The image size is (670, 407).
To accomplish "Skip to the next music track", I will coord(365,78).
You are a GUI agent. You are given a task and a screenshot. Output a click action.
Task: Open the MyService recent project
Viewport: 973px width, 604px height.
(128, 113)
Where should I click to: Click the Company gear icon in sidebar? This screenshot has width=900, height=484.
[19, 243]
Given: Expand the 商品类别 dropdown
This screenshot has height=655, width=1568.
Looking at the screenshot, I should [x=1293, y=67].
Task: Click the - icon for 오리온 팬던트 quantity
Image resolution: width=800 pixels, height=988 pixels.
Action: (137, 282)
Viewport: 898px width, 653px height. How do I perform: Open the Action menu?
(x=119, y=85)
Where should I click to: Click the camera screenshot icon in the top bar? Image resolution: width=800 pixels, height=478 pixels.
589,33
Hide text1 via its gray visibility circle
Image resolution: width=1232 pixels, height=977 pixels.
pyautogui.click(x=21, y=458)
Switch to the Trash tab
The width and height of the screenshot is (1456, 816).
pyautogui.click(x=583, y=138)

::::::

→ **TASK DESCRIPTION**:
Print out all the material above, unaltered.

→ **RESULT OF THE EXERCISE**:
The image size is (670, 407).
To accomplish "Skip to the next music track", I will coord(365,78).
You are a GUI agent. You are given a task and a screenshot. Output a click action.
Task: Open the MyService recent project
Viewport: 973px width, 604px height.
(128, 113)
Where should I click to: Click the Company gear icon in sidebar? This screenshot has width=900, height=484.
[19, 243]
Given: Expand the 商品类别 dropdown
This screenshot has height=655, width=1568.
Looking at the screenshot, I should [x=1293, y=67].
Task: Click the - icon for 오리온 팬던트 quantity
Image resolution: width=800 pixels, height=988 pixels.
Action: (137, 282)
Viewport: 898px width, 653px height. How do I perform: Open the Action menu?
(x=119, y=85)
Where should I click to: Click the camera screenshot icon in the top bar? Image resolution: width=800 pixels, height=478 pixels.
589,33
Hide text1 via its gray visibility circle
Image resolution: width=1232 pixels, height=977 pixels.
pyautogui.click(x=21, y=458)
Switch to the Trash tab
The width and height of the screenshot is (1456, 816).
pyautogui.click(x=583, y=138)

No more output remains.